US natural gas futures erased early losses and turned higher in midday trading on Monday despite bearish weather forecasts and progress in peace negotiations in the Middle East.
The front-month Henry Hub contract and the continuous contract were both up 0.51% at $3.136 per million British thermal units.
Prices had earlier fallen to their lowest level in nearly three weeks, pressured by a broad decline across global energy markets following a peace agreement reached between the US and Iran over the weekend.
US President Donald Trump said Washington would lift its naval blockade of Iranian ports and that the Strait of Hormuz, a key transit route for roughly one-fifth of global oil and liquefied natural gas supplies, would reopen once the agreement is formally signed on June 19.
Bearish weather forecasts also weighed on prices in early trading, according to Gary Cunningham of Tradition Energy.
However, longer-term fundamentals provided some support.
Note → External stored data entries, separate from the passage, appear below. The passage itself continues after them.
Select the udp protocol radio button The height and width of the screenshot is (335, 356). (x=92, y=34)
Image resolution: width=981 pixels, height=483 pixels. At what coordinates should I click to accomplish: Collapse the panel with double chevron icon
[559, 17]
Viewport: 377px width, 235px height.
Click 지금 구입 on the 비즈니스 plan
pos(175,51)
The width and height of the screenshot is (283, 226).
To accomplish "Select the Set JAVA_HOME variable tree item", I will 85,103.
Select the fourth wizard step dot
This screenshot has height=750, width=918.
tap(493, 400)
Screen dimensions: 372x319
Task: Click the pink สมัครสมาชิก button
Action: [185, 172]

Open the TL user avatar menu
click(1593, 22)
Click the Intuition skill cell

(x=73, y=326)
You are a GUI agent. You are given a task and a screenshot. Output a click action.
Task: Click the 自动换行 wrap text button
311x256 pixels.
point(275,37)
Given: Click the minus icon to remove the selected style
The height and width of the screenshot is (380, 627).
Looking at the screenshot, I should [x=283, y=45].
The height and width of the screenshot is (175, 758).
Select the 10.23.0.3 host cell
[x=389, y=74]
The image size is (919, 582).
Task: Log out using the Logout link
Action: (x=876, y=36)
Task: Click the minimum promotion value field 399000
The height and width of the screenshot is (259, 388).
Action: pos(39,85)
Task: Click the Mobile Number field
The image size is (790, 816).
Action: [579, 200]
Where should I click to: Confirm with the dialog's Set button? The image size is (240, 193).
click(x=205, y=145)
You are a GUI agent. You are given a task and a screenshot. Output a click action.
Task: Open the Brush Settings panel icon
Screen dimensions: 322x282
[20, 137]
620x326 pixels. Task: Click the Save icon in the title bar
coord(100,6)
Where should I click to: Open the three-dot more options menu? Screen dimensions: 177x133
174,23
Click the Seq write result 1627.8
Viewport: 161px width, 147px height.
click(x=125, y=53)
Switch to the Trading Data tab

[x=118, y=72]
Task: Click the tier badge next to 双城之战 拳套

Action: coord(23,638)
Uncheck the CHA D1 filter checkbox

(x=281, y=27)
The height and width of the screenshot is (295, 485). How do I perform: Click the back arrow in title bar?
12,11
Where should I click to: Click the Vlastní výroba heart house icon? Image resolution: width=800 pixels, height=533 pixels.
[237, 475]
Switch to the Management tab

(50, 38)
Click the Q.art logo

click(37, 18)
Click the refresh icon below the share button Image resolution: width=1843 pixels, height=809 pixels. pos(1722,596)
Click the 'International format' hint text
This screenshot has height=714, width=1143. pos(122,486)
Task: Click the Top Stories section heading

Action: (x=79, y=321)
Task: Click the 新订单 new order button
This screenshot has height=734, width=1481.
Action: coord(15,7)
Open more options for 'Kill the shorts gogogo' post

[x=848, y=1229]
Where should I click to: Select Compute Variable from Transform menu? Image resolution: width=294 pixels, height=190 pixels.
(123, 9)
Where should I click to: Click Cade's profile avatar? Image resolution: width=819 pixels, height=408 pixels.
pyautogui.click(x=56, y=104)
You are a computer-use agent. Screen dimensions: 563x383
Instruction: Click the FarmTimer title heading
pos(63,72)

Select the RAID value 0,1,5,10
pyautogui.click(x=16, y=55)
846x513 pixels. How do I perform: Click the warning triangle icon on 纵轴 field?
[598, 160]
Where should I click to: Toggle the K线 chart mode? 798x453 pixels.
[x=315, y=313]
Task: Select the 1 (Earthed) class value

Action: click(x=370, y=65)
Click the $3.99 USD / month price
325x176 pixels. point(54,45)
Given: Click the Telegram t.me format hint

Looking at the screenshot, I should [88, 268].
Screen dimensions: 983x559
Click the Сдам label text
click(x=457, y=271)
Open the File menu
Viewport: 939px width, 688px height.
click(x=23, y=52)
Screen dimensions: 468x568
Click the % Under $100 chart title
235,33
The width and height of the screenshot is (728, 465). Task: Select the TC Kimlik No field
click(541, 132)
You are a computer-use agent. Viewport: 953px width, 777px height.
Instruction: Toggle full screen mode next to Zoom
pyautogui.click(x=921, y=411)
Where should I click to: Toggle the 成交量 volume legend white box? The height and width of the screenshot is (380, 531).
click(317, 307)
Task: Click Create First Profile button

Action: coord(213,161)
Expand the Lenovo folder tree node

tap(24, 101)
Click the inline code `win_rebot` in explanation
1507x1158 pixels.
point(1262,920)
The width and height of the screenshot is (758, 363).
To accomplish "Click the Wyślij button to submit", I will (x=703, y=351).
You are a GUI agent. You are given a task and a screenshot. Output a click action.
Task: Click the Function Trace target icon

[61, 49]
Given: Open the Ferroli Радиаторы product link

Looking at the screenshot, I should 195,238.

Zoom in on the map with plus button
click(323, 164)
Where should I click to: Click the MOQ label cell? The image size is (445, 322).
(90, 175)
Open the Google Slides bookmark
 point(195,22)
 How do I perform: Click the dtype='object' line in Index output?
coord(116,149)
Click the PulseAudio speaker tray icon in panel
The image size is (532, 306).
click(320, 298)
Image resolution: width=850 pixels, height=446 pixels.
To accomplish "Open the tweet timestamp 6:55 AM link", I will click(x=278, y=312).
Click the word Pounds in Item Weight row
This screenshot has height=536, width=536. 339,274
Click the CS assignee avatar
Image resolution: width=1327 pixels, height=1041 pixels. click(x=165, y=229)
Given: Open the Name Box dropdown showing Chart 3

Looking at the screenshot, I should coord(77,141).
Aegis Hedging said summer gas prices continued to find backing from expectations that weather conditions in 2026 could resemble those seen in 2023, when wind generation was weak, and temperatures were elevated.
The firm added that the Electric Reliability Council of Texas has forecast a potential peak electricity demand of 90.4 gigawatts this summer, nearly 5 GW above the current record.
Cunningham also pointed to the potential impact of lower crude prices on associated gas production.
"Production outlooks for associated gas will be trimmed lower as oil prices fall to ~$80/bbl, which will give us some support from a freefall," Cunningham said. "But after a slim inject report this week we could see a couple of bearish numbers push our storage surplus back to a healthy level."